Ferret Odor, But Not Mild Stress, Rapidly Induces Sustained Muscle Thermogenesis

Nearly 40% of Americans are obese. Weight gain results from a consistent imbalance between calories consumed and calories burned. Energy expended during activity is the second largest contributor to our total daily energy expenditure (EE). Uncovering ways to increase EE could yield treatments for obesity. One profound, untapped potential source for increasing EE is through muscle thermogenesis. Our lab has repeatedly shown exposing rats to predator odor (PO) induces a rapid and robust increase in muscle thermogenesis. However, it is unknown if the PO-induced thermogenic response is a general stress response, or if it is specific to predator odor. Here, we address this concern.
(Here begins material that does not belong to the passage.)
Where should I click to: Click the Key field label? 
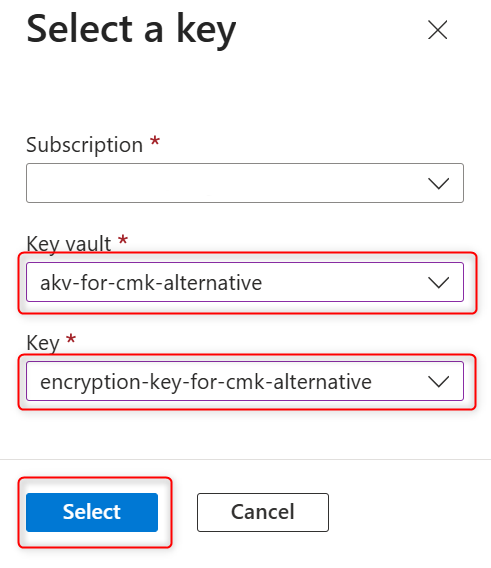click(x=43, y=343)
We surgically implanted temperature transponders into the gastrocnemius muscles of 7 female rats. Using a transponder reader, we measured the skeletal muscle temperature at multiple timepoints following 1) control odor exposure, 2) mild stress by 1 min of physical restraint, and 3) PO. We chose mild physical restraint as a stressor because gentle restraint allowed us to avoid potential heat retention.

Results showed that compared to control odor, PO, but not mild stress, induced a significant change in muscle temperature across 2hrs. These data suggest that the thermogenic response to PO in rats is mediated by brain substrates specific to predator threat rather than a generalized stress response. In other words, the response to predator threat is likely distinct from the response to other types of stressors.